● **EXERCISE**: The answer must be an exact reprint of the lines from the one with "Where should I click to: Expand" through the final line of the data, with no pictures included.
═══ SUPPLIED ENTRIES ═══
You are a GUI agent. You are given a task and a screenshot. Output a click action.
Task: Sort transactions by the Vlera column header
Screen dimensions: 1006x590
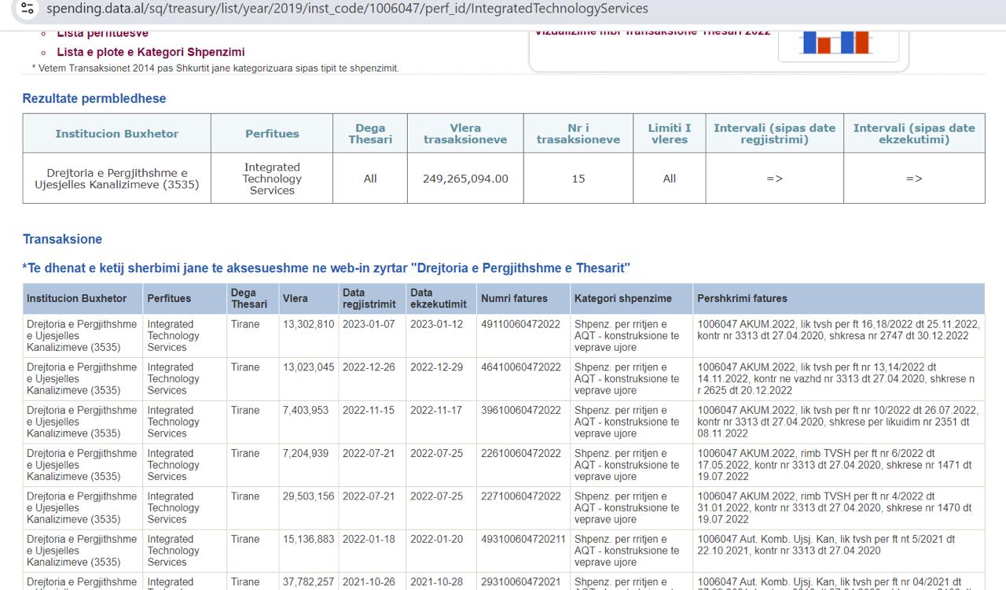(296, 299)
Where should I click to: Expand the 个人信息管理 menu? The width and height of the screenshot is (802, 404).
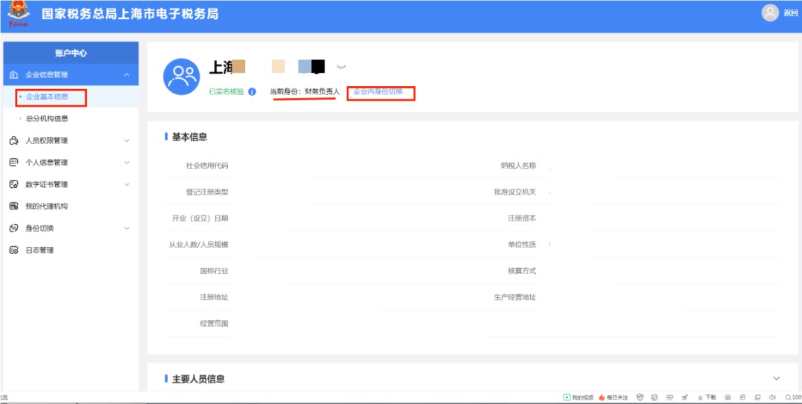point(126,163)
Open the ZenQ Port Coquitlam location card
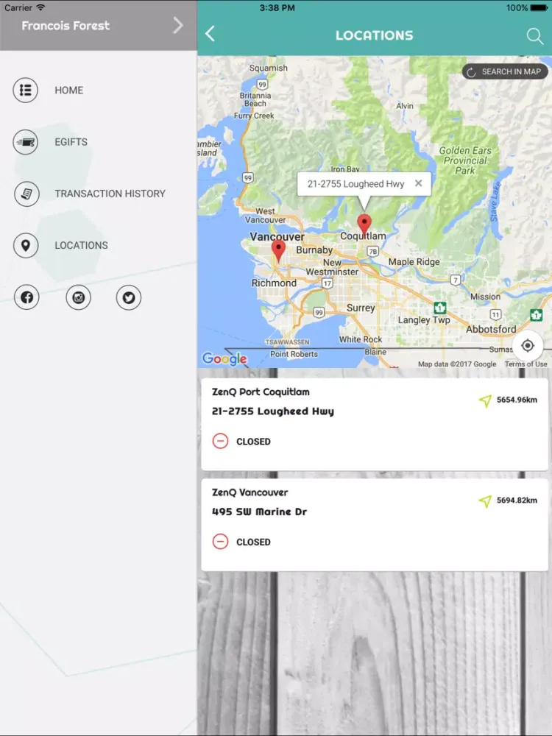Screen dimensions: 552x736 pyautogui.click(x=374, y=425)
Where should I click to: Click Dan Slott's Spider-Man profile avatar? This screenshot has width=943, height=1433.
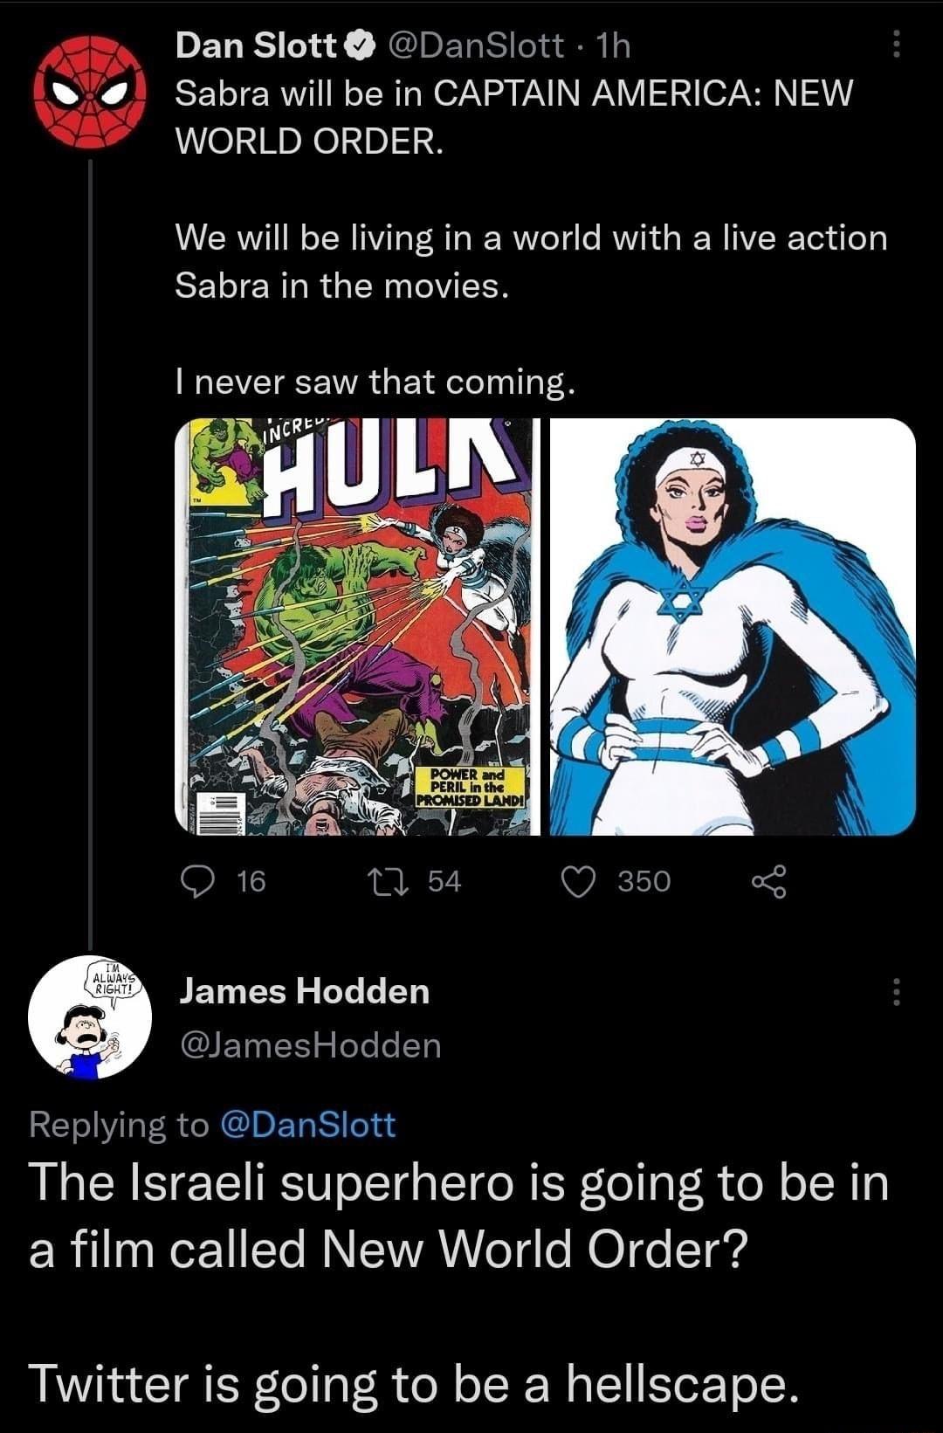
═══
● **RESULT OF THIS EXERCISE**:
Where should I click to: Expand the 个人信息管理 menu? The width and height of the screenshot is (802, 404).
point(126,163)
Open the ZenQ Port Coquitlam location card
Screen dimensions: 552x736 pyautogui.click(x=374, y=425)
Where should I click to: Click Dan Slott's Spider-Man profile avatar? This screenshot has width=943, height=1433.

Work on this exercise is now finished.